In contrast, participants who were 12 or older at baseline did not show significant structural changes in relation to cumulative methylphenidate exposure. However, in this older group, higher cumulative dosage was still associated with greater improvements in inattention and overall ADHD symptoms, indicating that methylphenidate can be clinically effective even when started later, though without the same measurable brain structure associations.
“Our findings indicate that early methylphenidate exposure may affect frontal brain morphology and its association with symptom improvement in ADHD. These age-dependent patterns of psychostimulants on brain structure provide further insight into treatment response and disorder progression monitoring,” the study authors concluded.

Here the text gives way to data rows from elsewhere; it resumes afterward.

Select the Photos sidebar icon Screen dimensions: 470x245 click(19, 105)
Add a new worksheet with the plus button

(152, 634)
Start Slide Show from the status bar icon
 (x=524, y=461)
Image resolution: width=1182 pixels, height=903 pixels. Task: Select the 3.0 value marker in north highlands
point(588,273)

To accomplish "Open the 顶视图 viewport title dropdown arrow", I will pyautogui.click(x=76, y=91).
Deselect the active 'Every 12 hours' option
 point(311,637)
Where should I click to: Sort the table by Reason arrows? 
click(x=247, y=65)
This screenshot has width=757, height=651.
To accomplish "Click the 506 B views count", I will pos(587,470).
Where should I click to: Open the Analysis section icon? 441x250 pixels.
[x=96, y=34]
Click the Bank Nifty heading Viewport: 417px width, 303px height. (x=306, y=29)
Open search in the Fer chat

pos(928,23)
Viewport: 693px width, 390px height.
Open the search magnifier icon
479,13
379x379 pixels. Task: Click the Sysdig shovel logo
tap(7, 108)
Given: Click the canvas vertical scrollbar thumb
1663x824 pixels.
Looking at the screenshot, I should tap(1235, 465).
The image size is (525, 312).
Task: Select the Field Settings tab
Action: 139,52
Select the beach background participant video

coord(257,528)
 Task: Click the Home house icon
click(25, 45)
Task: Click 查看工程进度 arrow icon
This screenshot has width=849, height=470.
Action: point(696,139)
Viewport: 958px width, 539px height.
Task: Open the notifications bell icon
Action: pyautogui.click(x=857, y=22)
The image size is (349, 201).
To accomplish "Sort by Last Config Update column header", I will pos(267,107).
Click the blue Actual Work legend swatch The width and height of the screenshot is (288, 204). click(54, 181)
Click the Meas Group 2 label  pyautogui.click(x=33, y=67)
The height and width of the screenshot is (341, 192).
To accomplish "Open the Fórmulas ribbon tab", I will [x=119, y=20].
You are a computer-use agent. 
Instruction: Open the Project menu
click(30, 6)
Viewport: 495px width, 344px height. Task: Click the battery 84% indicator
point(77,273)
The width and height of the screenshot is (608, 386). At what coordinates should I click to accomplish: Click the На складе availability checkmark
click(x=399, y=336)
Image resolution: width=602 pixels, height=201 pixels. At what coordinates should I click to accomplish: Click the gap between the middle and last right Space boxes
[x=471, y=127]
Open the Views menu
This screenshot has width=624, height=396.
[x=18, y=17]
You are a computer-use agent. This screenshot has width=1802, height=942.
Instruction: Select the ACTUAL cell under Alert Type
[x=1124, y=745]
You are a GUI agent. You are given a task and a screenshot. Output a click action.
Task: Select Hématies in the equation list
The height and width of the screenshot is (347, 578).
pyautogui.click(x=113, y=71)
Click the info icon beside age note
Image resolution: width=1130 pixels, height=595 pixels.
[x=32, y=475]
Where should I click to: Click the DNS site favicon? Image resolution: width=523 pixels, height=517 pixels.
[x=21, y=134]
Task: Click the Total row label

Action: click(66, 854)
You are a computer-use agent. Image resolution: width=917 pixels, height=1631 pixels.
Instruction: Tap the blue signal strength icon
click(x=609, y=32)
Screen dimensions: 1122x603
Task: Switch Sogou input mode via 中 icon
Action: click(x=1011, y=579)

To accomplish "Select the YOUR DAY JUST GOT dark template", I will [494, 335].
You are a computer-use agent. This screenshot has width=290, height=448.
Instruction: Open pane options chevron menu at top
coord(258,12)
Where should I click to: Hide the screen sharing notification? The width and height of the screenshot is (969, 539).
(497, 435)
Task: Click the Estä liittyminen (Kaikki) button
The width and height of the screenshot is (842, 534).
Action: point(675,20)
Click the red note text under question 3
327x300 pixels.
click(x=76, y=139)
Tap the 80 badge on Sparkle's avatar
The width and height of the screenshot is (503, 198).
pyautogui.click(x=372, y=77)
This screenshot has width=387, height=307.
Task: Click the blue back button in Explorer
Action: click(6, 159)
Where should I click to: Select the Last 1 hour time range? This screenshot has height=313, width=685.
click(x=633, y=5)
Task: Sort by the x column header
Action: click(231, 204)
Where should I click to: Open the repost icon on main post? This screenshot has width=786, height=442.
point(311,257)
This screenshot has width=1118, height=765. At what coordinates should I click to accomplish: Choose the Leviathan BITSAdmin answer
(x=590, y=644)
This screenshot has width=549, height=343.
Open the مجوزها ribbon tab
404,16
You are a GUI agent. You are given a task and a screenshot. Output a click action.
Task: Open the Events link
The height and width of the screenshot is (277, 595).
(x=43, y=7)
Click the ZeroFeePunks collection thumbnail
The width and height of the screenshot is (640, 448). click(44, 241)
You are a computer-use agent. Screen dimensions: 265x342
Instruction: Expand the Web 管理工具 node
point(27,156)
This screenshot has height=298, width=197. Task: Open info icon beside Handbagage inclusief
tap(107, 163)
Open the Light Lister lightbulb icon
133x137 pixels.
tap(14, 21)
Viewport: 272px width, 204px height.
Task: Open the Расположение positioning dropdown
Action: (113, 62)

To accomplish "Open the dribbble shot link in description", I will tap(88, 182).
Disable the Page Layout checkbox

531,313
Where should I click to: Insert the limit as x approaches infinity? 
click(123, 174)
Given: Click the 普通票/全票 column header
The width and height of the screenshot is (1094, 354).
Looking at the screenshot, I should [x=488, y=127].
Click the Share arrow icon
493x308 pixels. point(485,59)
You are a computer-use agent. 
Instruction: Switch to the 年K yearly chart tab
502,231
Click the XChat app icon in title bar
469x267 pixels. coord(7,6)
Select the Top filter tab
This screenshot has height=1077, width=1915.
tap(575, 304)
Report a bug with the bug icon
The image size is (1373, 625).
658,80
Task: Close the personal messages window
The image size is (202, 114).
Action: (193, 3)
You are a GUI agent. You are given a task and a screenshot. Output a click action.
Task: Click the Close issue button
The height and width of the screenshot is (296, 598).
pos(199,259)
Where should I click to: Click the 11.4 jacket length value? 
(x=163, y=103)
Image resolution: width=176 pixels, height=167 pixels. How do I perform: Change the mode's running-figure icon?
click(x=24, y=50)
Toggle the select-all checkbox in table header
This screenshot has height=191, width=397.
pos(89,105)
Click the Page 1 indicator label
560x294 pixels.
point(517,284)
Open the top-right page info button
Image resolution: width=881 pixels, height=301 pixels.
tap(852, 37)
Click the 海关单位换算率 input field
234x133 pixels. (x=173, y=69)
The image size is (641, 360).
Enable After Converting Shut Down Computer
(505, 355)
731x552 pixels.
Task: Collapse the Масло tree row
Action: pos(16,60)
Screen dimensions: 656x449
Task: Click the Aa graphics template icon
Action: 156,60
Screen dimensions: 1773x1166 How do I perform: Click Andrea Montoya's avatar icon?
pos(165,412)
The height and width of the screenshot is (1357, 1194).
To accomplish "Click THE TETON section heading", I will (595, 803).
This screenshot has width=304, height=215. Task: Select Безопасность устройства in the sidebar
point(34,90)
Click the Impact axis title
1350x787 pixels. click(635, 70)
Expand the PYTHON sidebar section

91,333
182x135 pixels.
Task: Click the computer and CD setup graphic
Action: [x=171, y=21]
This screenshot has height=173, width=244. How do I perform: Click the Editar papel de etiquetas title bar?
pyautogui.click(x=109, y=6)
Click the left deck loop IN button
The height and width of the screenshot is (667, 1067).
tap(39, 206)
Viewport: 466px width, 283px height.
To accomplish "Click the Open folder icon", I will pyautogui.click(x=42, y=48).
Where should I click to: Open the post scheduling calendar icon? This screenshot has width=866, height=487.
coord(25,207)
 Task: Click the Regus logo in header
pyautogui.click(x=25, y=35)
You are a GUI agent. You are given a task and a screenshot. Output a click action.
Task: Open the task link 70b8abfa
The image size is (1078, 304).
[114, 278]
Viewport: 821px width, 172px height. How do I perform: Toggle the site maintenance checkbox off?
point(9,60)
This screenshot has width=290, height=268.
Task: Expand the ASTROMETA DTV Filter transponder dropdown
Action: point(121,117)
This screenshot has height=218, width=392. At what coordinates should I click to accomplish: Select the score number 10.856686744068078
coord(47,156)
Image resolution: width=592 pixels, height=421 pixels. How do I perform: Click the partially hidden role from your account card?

The study sheds light on potential effects of methylphenidate on young brain development. However, study authors report that there were many more male than female participants in the study and it remains unclear whether the observed effects are gender dependent. Additionally, drug holidays (periods when participants were not taking drugs) were not systematically documented, and thus not included in cumulative drug dosage calculations.
The paper, “Age-dependent effects of cumulative methylphenidate exposure on brain structure and symptom amelioration in youth with ADHD: A longitudinal MRI study,” was authored by Jung-Chi Chang, Hsiang-Yuan Lin, and Susan Shur-Fen Gau.